Agent-as-a-Coach: Towards Fully Agentic, Stateful, and Tool-Augmented Process Rewards
Abstract
Training multiagent LLM systems with reinforcement learning requires solving credit assignment: determining which agent’s actions led to success or failure in long, multi-turn trajectories. Process rewards from external LLM judges address this by scoring each agent’s actions rather than only the final outcome. However, existing judges are stateless: each evaluation is an independent LLM call with no memory of prior scores, no awareness of scoring drift, and no mechanism for self-calibration—even as thousands of evaluations accumulate over a training run.
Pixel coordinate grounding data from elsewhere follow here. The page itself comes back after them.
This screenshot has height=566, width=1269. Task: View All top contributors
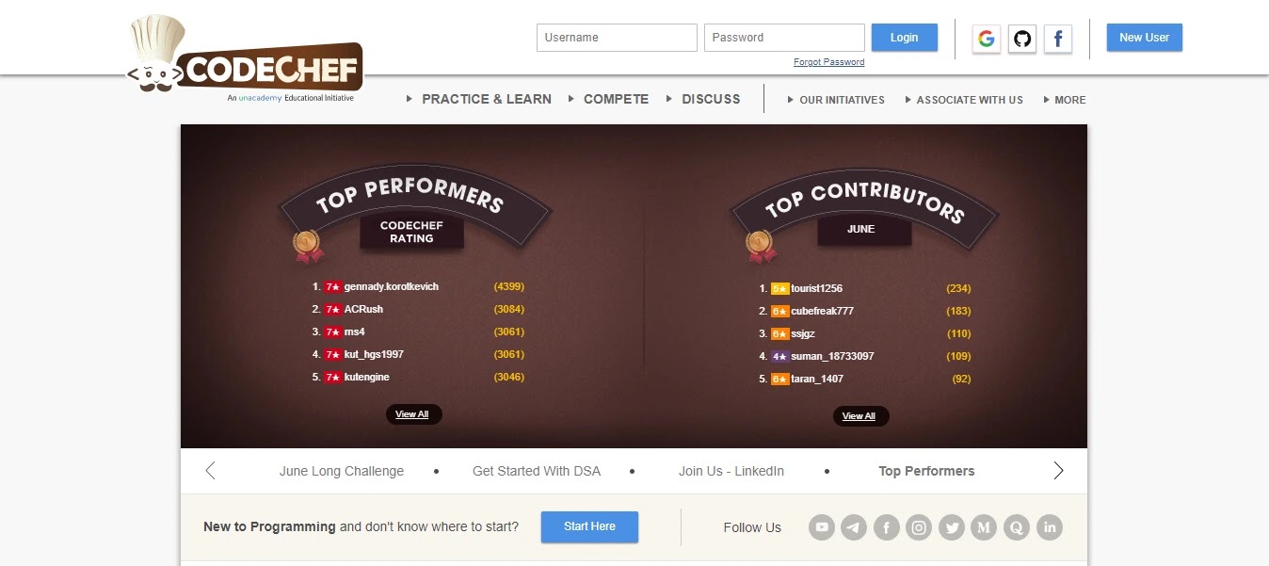tap(859, 416)
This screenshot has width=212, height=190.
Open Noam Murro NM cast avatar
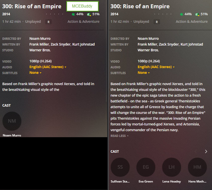tap(12, 121)
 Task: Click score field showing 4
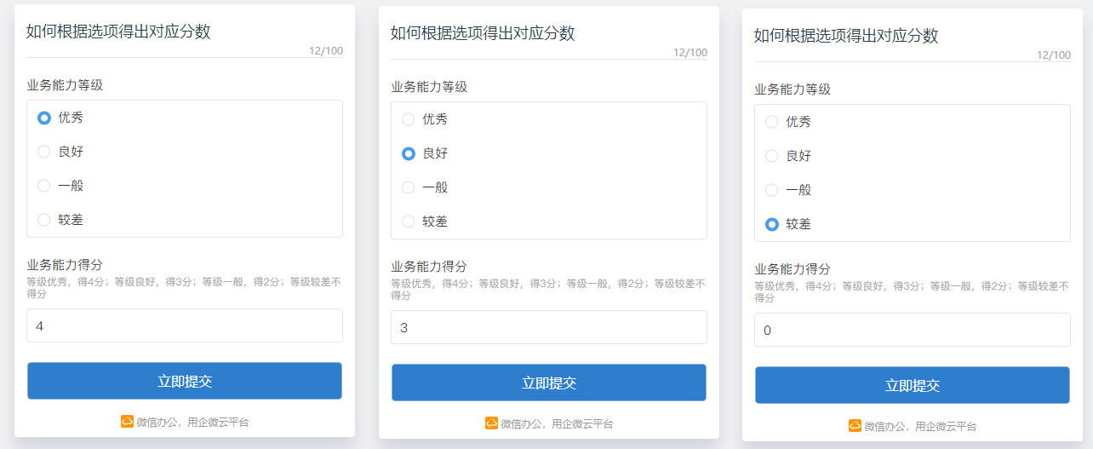(185, 325)
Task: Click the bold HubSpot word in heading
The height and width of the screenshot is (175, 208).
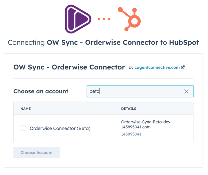Action: [x=184, y=42]
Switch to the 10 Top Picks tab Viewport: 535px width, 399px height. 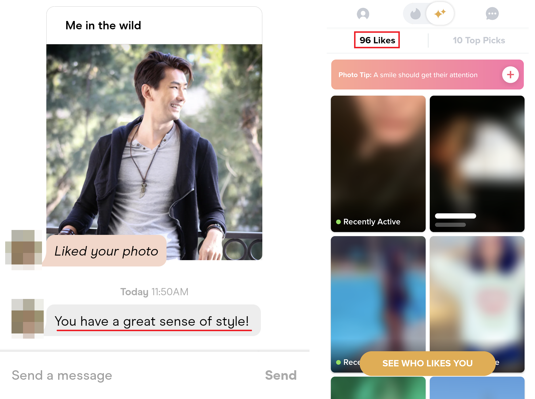[479, 41]
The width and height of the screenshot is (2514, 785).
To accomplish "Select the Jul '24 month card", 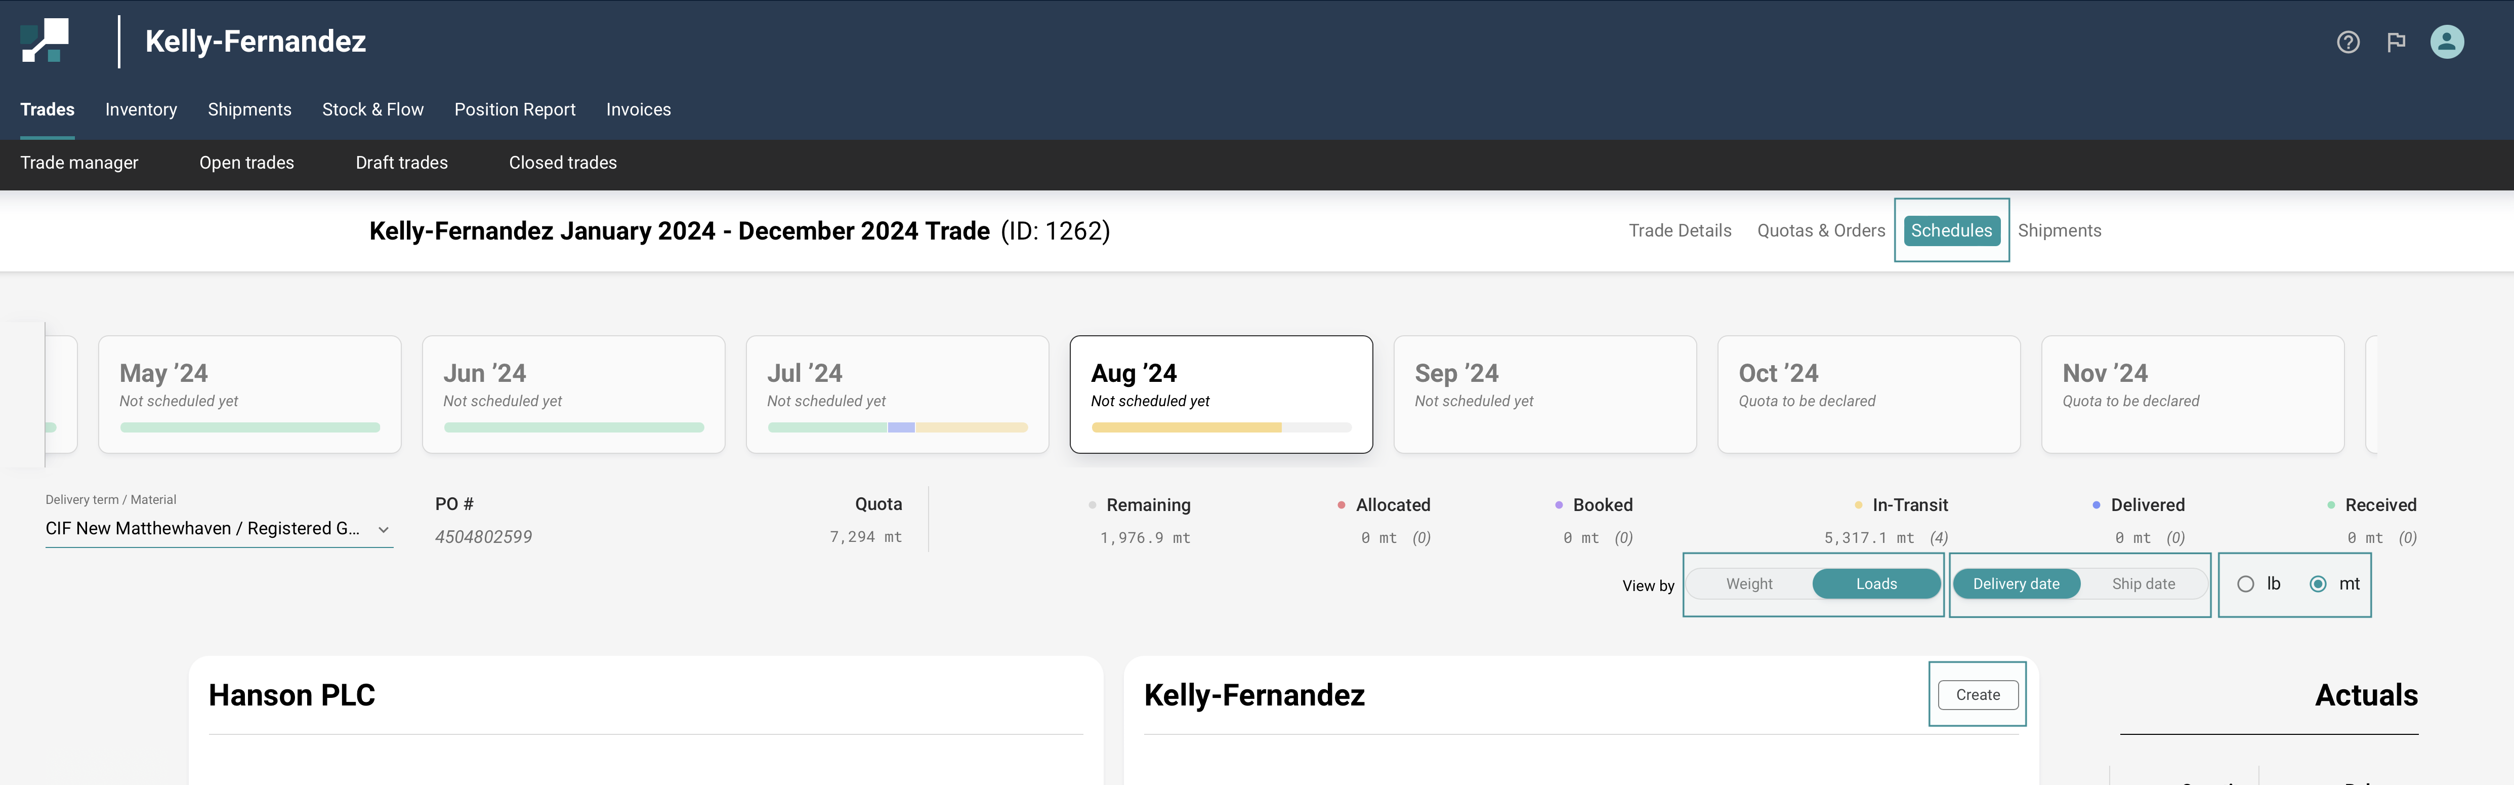I will click(897, 393).
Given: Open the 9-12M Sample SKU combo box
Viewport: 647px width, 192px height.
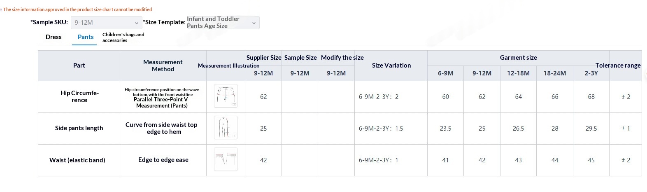Looking at the screenshot, I should coord(107,23).
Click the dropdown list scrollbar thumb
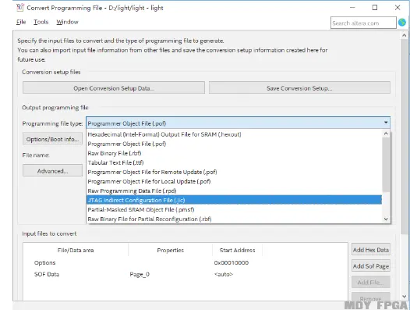The height and width of the screenshot is (310, 410). pyautogui.click(x=386, y=165)
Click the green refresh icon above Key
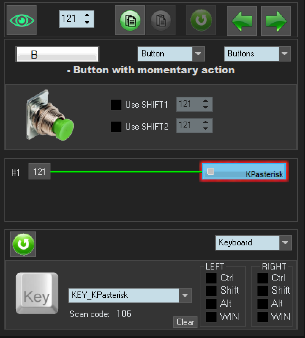 (24, 244)
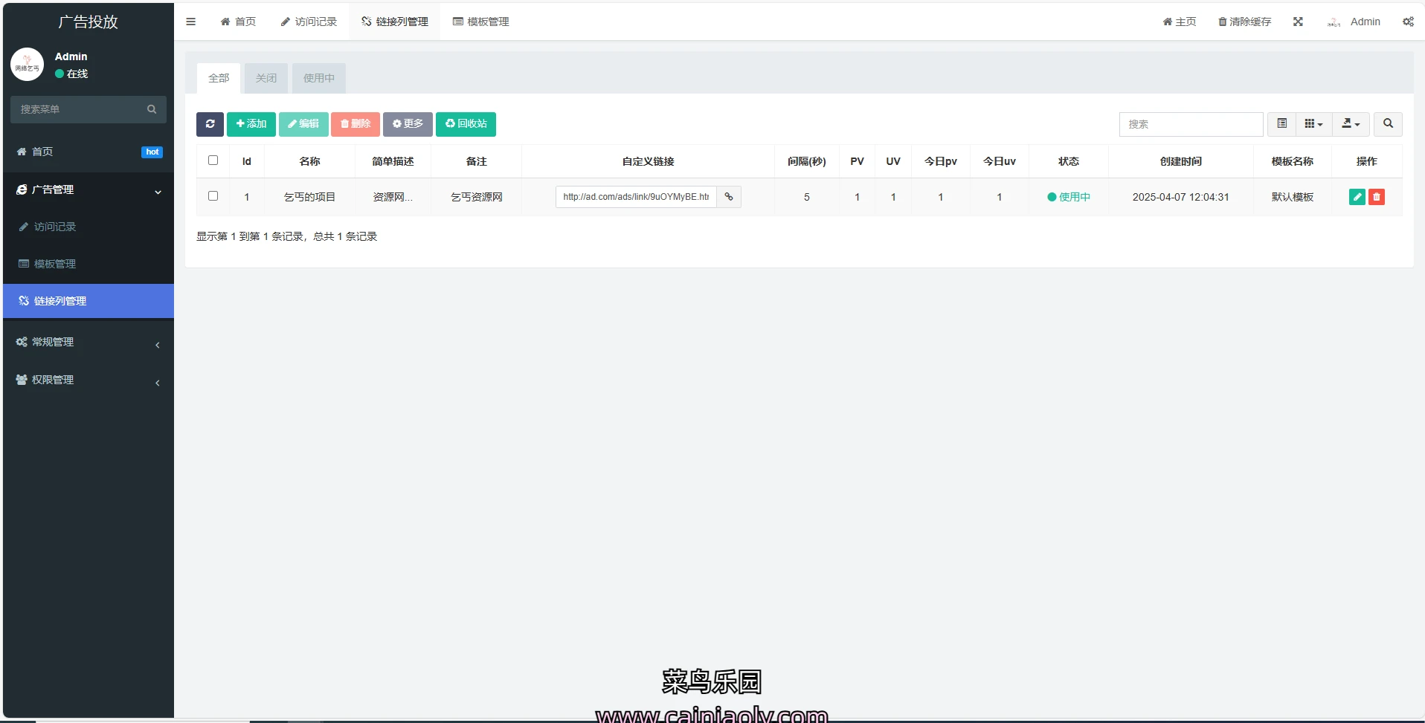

We propose upgrading the stateless LLM-as-a-Judge to agent-as-a-coach: a tool-augmented LLM agent with persistent per-coach memory, rolling evaluation statistics, and a multi-turn reasoning loop. The coach queries its own scoring history, detects task-type biases, writes qualitative notes for self-calibration, and passes messages via external memory. In preliminary experiments on DSBench with a three-agent data science pipeline (Qwen3-4B), our agent-as-a-coach approach produces adaptive rebalancing between classification and regression tasks: anti-correlated performance oscillations that a stateless judge lacking cross-evaluation awareness cannot generate.